--- begin Material shown ---
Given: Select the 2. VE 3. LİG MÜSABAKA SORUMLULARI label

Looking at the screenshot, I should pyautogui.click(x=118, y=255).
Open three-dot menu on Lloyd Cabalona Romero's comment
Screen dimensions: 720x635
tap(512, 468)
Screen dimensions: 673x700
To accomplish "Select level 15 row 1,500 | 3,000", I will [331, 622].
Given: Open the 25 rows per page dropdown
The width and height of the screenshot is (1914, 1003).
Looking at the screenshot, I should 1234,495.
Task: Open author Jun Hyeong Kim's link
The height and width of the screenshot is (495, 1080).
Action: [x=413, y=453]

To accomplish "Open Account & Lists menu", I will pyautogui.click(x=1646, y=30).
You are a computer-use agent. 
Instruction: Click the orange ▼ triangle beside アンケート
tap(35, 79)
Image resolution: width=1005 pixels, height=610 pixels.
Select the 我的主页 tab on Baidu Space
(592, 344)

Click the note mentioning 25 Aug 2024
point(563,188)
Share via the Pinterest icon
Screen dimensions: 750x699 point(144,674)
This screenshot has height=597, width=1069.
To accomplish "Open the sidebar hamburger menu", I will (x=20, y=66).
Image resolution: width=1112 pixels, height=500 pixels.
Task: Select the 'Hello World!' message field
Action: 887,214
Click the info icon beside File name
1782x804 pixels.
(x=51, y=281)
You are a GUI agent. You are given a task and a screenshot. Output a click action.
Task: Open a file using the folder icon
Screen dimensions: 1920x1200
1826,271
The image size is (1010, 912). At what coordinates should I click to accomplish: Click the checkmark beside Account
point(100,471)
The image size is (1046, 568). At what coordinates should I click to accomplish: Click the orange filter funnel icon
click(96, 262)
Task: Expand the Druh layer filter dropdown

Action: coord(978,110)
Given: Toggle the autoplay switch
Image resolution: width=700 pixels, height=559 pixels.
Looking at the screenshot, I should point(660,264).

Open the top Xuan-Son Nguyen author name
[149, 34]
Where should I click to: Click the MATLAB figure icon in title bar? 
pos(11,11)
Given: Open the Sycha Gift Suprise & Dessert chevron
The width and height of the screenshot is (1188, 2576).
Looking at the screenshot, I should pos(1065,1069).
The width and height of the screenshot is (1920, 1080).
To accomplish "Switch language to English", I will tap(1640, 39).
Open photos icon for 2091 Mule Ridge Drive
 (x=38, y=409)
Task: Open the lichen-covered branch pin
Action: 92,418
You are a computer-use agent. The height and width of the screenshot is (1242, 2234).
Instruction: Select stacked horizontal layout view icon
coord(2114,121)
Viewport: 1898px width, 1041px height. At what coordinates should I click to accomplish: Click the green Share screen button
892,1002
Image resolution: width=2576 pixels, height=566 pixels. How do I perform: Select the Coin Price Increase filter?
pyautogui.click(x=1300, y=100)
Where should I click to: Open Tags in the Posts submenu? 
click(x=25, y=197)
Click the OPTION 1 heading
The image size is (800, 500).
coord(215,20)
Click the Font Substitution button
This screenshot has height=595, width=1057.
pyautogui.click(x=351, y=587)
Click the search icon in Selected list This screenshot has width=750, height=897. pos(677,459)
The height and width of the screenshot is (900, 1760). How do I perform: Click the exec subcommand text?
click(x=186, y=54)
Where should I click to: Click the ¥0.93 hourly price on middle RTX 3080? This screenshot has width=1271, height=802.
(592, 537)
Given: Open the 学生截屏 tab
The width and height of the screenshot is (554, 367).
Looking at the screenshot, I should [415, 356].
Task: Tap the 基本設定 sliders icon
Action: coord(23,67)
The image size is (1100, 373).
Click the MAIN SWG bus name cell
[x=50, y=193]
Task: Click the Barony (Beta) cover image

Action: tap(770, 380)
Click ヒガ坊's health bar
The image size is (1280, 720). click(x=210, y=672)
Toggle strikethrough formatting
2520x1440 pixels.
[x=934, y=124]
--- end Material shown ---
* Problem to solve
Revise the lines from the one containing "Toggle strikethrough formatting" through the end of the listing, replacing "strikethrough" with "underline" and changing nothing else. Give only those lines.

* Solved problem
Toggle underline formatting
2520x1440 pixels.
[x=934, y=124]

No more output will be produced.